The bar plot provided below shows a count per health center. Here we that the majority of the patients were screened at the Alameda location.

dat$Date <- ymd(dat$Date)
don <- xts(x = dat$Client.ID..Unique..., order.by = dat$Date)


p <- dygraph(don,ylab = "Count", xlab = "Date", main = "Patient Intake Graph (2017-2019)") %>%
  dyOptions(labelsUTC = TRUE, fillGraph=TRUE, fillAlpha=0.1, drawGrid = F, colors="#D8AE5A") %>%
  dyRangeSelector() %>%
  dyCrosshair(direction = "vertical") %>%
  dyHighlight(highlightCircleSize = 5, highlightSeriesBackgroundAlpha = 0.2, hideOnMouseOut = FALSE)  %>%
  dyRoller(rollPeriod = 1)
p
ggplot(dat, aes(x =Site.Name, colour=Site.Name, fill=Site.Name)) +
  geom_bar()

The below plot presents to the audience the race and ethnicity of the screened population per health center. In addition to this, the plot provides a count of each of these demographics per site. This allows for the visualization of several of the key demographics.

ggplot(dat, aes(Site.Name, Race, colour=Race)) + 
  geom_count()

The below plots provide a count of RNA positive/Negative, per gender, at each site. This will allow the audience to have a clear idea of, which site screened the most RNA reactive patients and their identified gender.

dat$RNA.Test<-as.factor(dat$RNA.Test)
dat$Gender<-as.factor(dat$Gender)

ggplot(dat, aes(x = Site.Name, y =Gender, colour = RNA.Test, fill=RNA.Test))+
  geom_point()

ggplot(dat) + geom_point(aes(x=Site.Name, y=Gender, color=RNA.Test))  + 
  facet_wrap( ~ RNA.Test, scales="free")

Second

To achieve “Graphical Integrity” (GI), all variations/manipulations to the dataset has been documented and articulated in this publication/presentation. All data formatting steps is presented along with its subsequent coding. Keeping in line with GI, all scales are clearly legible (i.e. labeled margins and scales will start from 0).

Third

Specific attention was paid to the layering of the variables. Precisely, several graphic devices were used to separate the categories. In addition to this, the layers were applied in a hierarchy approach to reduce confusion in the story being told. For this specific assignment, the graphs were layered to show HCV incidence per site in a hierarchy approach. Keen attention was paid to the color schemes and scale. An extra emphasis was placed on depicting small changes within the data. As the assignments continue to progress, a focus will be placed on the “Parallelism” of the datviz. Specifically, isomorphism and visual juxtapositions revealing connections will also be layered in.

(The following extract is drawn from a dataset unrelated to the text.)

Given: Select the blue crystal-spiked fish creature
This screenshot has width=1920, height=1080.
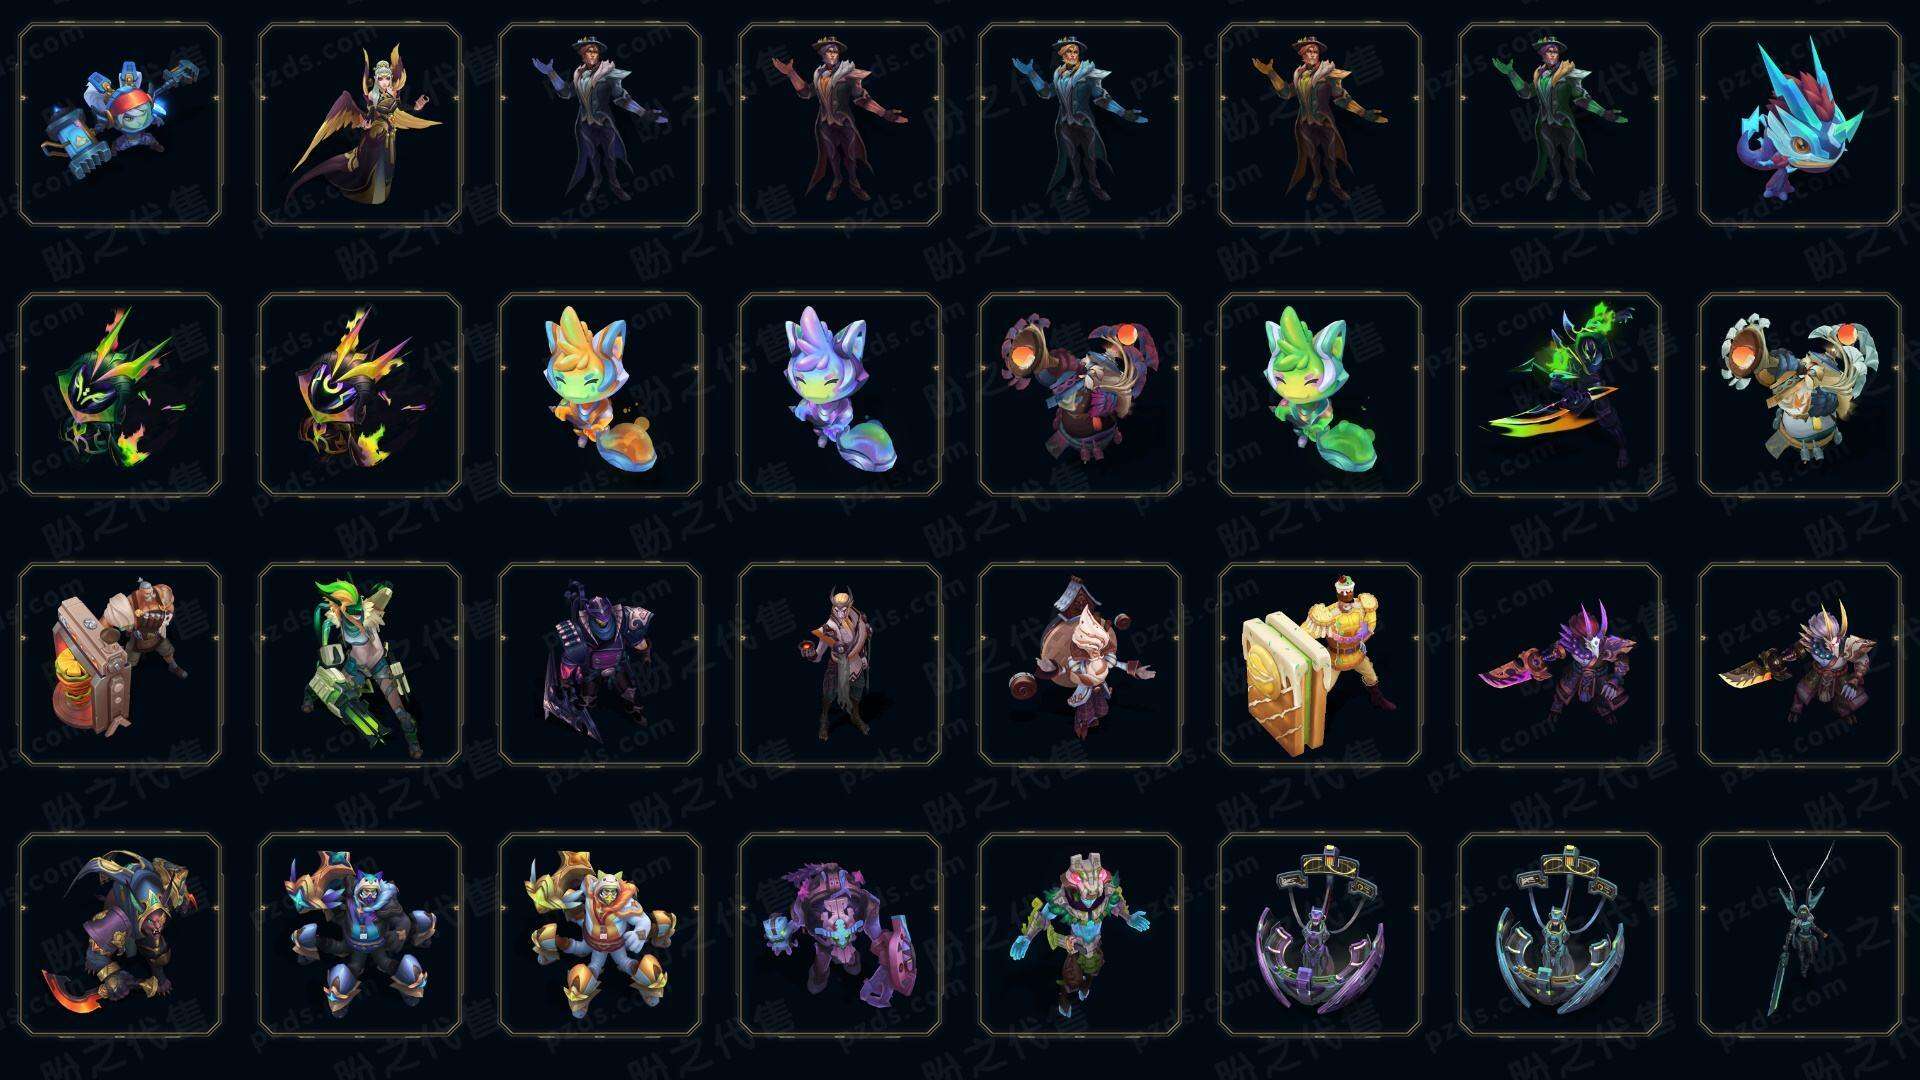Looking at the screenshot, I should coord(1800,124).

To avoided “Chart-junk”, a cookbook approach to datviz was first utilized to develop sound graphs. Once the graph was developed, a more inventive/liberal approach to datviz was applied. Specifically focusing on visual noise reduction, which may disrupt the story that is being told.

\(\underline{Step\ 4}\)

The bar plot best tells the story of patient seen at each health center. demographics.

ct<- ggplot(dat, aes(x =Site.Name, colour=Site.Name, fill=Site.Name)) +
  geom_bar()

\(\underline{Step\ 5}\)

A layer of site total shas been added to the plot to provide clarity. The Y limits has also been ajusted to fit the population.

ct+ylim(0,350)+ggtitle("Patient Flow Per Site (2017-2019)")+geom_text(stat = 'count',aes(label =..count.., vjust = -0.2))

\(\underline{Step\ 6}\)

From the provided plot the audience will be able to gain an understanding of the count of patients seen at the five health centers.